There are clearly defined boundaries in which believers should live. We do not make our own determinations of good and bad, right and wrong. Third, we live in a world full of temptation where we have an enemy whose method of destroying us is to persuade us to accomplish our own demise through the pursuit of things that keep us from experiencing God’s kingdom rule.
In Numbers 22-24, Balak king of Moab was fearful of the Israelites who were conquering kingdoms on their way toward him. He contracted a pagan priest named Balaam to curse Israel so that he might defeat them. However, God prevented Balaam’s cursing; no outside force was great enough to withstand Israel as they followed God’s command (You should read these chapters; a talking donkey is worth the time!). But in the 25th chapter, it is reported that the Israelite men pursued sexual relationships with Moabite women who led them into idolatry. This compromise of morality that led to idolatry caused a plague that claimed 24,000 Israelite lives. Though they could not be destroyed by the curses of their foes, they might quickly be overcome when they compromised their loyalty to God and his commands. God’s boundaries and requirements for our lives are for our own good and the good of our faith community!
Take note of Numbers 25:7-8; the plague was stopped when Phinehas took decisive action against the idolators by killing one of them and his Moabite mistress. You tell me: is it important that we hold the members of our faith community to moral standards, or should we compromise to avoid hurting someone’s feelings?

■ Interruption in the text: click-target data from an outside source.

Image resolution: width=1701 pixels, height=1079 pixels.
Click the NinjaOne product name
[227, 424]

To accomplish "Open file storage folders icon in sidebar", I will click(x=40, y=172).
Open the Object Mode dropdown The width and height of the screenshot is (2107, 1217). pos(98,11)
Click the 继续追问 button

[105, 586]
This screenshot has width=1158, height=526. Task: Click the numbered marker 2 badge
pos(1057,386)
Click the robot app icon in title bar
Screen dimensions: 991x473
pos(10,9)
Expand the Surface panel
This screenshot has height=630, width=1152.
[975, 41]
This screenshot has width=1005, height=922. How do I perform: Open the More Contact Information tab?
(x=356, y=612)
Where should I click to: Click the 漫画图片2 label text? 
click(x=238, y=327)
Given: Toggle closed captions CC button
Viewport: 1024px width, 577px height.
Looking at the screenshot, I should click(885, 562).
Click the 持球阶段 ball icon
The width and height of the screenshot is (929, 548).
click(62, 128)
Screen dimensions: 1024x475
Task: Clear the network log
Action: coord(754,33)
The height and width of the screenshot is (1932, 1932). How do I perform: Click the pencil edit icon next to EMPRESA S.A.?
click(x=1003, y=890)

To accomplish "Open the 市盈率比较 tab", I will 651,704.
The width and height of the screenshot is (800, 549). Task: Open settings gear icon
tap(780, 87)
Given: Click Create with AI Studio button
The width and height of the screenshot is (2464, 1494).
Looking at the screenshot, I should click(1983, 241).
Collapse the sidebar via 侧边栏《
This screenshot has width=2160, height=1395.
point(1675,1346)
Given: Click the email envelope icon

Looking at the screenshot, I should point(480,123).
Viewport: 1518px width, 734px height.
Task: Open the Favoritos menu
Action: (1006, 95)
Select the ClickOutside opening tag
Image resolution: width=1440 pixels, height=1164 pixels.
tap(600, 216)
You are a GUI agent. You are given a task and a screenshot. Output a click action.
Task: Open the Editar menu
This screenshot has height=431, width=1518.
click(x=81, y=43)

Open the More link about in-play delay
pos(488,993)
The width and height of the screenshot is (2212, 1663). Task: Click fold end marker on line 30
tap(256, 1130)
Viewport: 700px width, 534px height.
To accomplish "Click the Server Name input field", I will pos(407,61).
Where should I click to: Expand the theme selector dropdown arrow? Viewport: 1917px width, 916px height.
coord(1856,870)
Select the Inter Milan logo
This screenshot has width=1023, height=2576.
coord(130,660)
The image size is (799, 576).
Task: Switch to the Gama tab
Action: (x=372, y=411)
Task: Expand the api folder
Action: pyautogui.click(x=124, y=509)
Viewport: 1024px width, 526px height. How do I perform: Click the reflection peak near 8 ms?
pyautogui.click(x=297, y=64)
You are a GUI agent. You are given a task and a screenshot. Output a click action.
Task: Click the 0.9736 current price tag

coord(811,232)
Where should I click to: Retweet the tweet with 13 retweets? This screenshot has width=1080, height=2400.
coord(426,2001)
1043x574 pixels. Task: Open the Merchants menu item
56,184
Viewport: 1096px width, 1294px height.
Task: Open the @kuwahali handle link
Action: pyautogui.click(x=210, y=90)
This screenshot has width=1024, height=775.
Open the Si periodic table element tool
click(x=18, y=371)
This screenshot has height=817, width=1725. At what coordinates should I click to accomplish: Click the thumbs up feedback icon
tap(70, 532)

There are three things Jesus asked for in this model prayer. First, he asked for daily provision. God knows our needs and is willing and able to provide if we simply recognize our dependence on him. It might actually be a win at the rodeo because the finances or the confidence it gives is what we really need that week. It might be the struggle of a continued losing streak because how we grow from it is what we really need. Second, he asked that we would be forgiven as we are forgiving. Sin is a part of our experience in this life and recognizing our own need for grace will result in the extension of grace to others when they sin against us. It is by grace that we have peace with God, and it is by grace that we will have peace with others. Third, we live in a world of things that can tempt us to wander from the path God has set before us. The problem is not so much the things outside of us as it is the desire for sin inside of us. James 4:1 and following reminds us of this truth: “What causes quarrels and what causes fights among you? Is it not this, that your passions are at war within you?”
As you pray, ask God to provide for you needs today. Ask him to forgive you of your sin and from that grace empower you to be forgiving toward others. Finally, ask him to keep you from the things your sinful heart is drawn toward and from the tactful lies of the enemy of your soul.